## GIVEN RECORDS
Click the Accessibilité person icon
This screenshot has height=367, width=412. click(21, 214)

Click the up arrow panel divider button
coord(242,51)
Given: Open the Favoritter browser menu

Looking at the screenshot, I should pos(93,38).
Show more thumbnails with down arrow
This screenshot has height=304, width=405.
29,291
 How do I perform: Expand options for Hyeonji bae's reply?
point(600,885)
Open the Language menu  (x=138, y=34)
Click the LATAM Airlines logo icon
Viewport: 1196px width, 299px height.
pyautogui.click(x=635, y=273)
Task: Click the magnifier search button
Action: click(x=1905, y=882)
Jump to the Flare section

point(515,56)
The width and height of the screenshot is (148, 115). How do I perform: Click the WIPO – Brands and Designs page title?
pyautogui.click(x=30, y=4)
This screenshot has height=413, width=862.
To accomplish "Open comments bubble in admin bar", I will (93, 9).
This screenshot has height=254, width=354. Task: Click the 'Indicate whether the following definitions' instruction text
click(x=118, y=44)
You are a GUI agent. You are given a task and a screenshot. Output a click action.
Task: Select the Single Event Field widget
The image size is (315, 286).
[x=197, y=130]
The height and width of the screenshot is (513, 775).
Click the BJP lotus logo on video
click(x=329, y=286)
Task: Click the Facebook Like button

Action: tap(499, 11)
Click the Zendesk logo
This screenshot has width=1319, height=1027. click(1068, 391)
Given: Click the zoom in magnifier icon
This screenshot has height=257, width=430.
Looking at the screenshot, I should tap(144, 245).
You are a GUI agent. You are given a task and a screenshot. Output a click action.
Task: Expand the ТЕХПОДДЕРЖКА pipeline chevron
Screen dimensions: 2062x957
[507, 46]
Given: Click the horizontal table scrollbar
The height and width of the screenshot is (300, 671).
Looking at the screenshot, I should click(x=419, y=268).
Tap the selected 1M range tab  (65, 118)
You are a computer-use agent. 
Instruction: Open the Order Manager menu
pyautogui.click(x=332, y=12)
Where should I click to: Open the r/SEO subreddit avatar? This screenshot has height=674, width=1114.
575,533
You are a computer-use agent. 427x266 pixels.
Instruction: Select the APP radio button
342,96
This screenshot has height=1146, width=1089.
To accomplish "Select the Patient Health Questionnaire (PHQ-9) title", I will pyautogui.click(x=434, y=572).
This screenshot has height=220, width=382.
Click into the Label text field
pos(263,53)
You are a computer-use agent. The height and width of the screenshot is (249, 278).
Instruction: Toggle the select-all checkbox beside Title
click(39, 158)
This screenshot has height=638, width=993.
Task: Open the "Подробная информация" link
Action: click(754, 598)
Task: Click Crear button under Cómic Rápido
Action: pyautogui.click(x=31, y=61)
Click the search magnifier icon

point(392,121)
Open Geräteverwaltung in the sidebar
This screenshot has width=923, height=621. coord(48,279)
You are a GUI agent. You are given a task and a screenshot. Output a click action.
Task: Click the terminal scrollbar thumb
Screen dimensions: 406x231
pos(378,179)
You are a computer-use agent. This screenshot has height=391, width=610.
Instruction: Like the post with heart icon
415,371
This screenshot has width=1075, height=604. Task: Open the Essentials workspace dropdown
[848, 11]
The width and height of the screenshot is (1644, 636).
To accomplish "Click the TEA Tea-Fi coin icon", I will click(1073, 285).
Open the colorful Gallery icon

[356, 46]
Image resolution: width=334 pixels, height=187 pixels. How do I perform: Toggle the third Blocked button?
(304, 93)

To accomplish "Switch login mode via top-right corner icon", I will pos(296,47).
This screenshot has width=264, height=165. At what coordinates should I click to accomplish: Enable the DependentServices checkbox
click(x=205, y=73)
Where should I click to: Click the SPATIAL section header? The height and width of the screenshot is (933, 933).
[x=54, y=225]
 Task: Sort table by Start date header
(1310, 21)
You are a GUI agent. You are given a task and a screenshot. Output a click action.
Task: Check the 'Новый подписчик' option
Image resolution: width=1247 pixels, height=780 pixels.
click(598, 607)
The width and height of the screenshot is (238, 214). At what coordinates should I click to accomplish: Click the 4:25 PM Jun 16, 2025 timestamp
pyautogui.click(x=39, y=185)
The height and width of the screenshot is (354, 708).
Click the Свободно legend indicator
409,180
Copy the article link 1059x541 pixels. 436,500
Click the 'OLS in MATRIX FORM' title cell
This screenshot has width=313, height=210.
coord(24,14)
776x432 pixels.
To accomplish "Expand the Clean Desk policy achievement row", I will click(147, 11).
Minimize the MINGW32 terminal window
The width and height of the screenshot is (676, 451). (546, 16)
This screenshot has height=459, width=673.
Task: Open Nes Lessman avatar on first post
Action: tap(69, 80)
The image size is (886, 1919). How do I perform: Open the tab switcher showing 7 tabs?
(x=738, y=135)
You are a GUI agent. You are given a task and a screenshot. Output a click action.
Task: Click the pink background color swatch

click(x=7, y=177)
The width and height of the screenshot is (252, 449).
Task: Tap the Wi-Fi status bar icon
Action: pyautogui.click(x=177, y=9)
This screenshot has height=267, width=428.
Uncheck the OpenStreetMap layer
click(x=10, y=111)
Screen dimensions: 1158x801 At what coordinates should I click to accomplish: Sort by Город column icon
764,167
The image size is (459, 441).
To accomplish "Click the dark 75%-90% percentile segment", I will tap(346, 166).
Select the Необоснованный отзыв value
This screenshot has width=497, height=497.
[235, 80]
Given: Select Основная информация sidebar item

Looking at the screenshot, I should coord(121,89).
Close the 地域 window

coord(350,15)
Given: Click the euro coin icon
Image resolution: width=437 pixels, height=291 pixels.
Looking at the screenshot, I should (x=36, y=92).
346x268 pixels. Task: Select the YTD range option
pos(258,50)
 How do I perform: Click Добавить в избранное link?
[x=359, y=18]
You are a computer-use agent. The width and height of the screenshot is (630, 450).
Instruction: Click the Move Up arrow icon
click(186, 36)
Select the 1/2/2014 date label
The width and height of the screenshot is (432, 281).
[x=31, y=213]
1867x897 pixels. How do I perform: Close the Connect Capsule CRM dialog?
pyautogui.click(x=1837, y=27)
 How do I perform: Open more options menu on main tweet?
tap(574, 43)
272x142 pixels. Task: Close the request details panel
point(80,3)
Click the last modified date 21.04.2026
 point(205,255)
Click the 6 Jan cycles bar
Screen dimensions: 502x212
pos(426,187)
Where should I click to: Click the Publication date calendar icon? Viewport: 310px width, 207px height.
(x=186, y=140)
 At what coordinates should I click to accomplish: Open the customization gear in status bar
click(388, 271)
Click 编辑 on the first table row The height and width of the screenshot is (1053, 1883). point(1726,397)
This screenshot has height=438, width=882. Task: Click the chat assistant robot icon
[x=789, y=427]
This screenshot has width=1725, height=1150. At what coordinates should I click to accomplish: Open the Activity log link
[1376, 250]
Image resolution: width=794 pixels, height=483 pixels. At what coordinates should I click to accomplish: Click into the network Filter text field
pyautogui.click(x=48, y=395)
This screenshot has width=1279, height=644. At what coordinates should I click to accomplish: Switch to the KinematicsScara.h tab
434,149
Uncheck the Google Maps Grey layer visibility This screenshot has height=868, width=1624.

## DIRECTION
Copy every line of the entries above that contains the word "into".

## WRITTEN ANSWER
Click into the Label text field
Image resolution: width=794 pixels, height=483 pixels. At what coordinates should I click to accomplish: Click into the network Filter text field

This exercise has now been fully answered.